I did it four days after Daniel came to me with his name in exchange for turning my back on Theresa. Four days after I kicked her out of the shop because I suspected she was partnering with him, even while I didn’t believe it. Four days of making sure Daniel’s man was really the culprit. Knowing I might be getting set up, I killed him anyway.

At the time, I’d been confused. Confused about my purpose in life, which was vengeance for my sister. Confused about how to proceed now that I’d killed the last of them, and confused about this woman who wasn’t supposed to mean anything to me.

I felt a curious emptiness when I stood over his body. Brower had given me his name, and despite the fact that the DA thought I was an animal who would kill anyone, I had to check his facts.

It all lined up.

Four days of forcing myself across the town, asking questions that would only be answered when accompanied by gunshots or a beating so deep inside Griffith Park, the threat of starvation on broken legs was real.

Four days of petitioning old Italians to let me finish my business.

Half a day of chasing him, because he knew I was coming. When I finally stood over the rapist fuck after the light had gone out of his eyes, a piece of myself went with him.

That was it. I was done. I had no more vengeance to wreak. I had no more debts to pay.
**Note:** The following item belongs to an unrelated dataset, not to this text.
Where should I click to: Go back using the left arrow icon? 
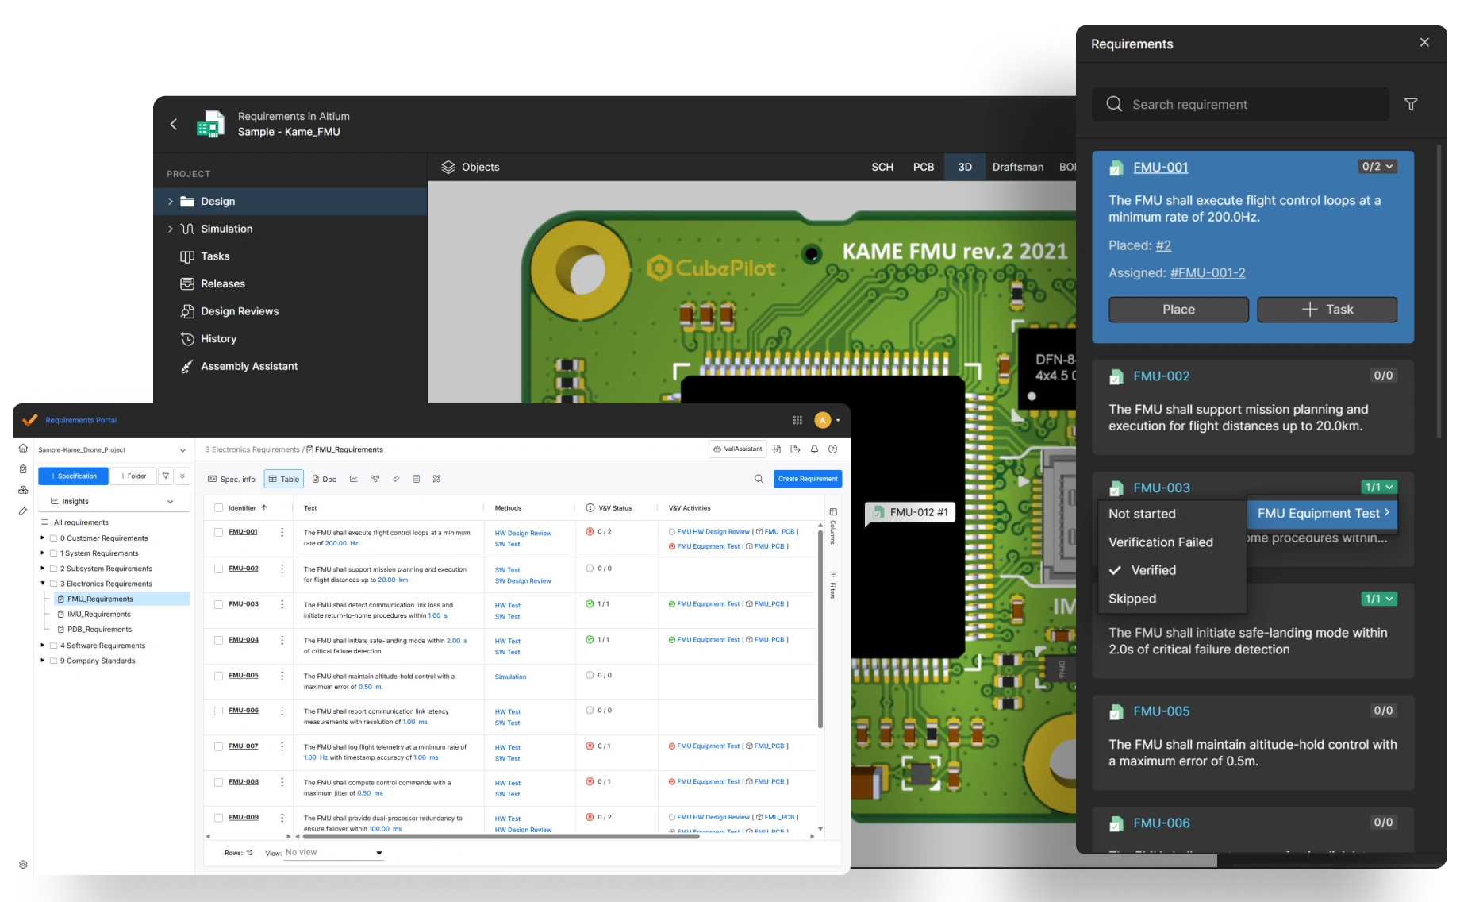point(174,124)
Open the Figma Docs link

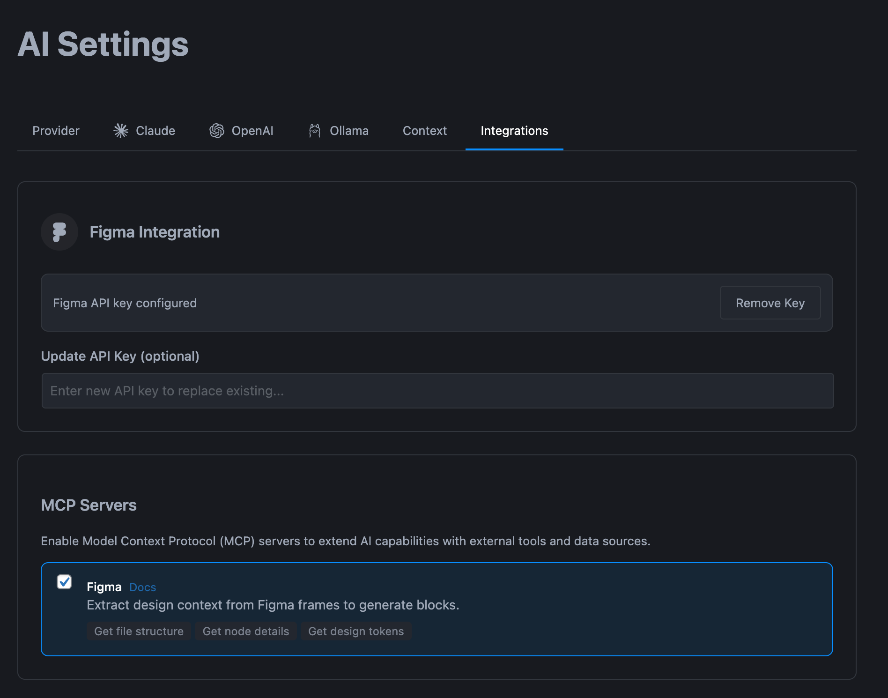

I dialed my mother’s number to tell her Nella was safe, that the men who’d raped her were gone forever. Down to the last one, they were wiped from the earth. But I couldn’t tell her. I couldn’t make it real. I had to figure out what it meant for me first. I drove to the mountains and took a dead dirt road up, up always up, and walked past a yellow-and-black gate until I could see California in front of me.

What would I do now?

That empty space filled itself with an ache I couldn’t control. I even felt it happening and pushed it away. Denied it. But the anger-shaped space inside me changed into a vacuity designed for her sweet smell and her cinnamon hair, the sound of her laugh, her tone when she was haughty, and the silk of her skin in my hand. She took up residence, kicked off her shoes, and sprawled out inside my soul.

I couldn’t have her. It was crazy. But the place where the want for vengeance had resided was filled with the want for her, as if I had a proscribed amount of space for desire in my heart and it had to be occupied.

I felt the warmth from my chest to my fingertips as she infected my blood. Every part of me vibrated. I had agreed to stay away from her. I’d made a trade. Vengeance in exchange for erasing her from my life.

But in exacting the vengeance, she became impossible to erase, and when I got a call that Bruno was going to grab her because he was ambitious and stupid, I had to nip it in the bud. Not to protect myself, but because I needed to send a message. Theresa Drazen was not to be touched.

I couldn’t be with her. My world would break her, and hers would never accept me. I was fine with that. Just fine. Up to the point where she was hurt. Then the space in me where vengeance was, that was now filled with thoughts of her, widened a little, and the old rage seeped in.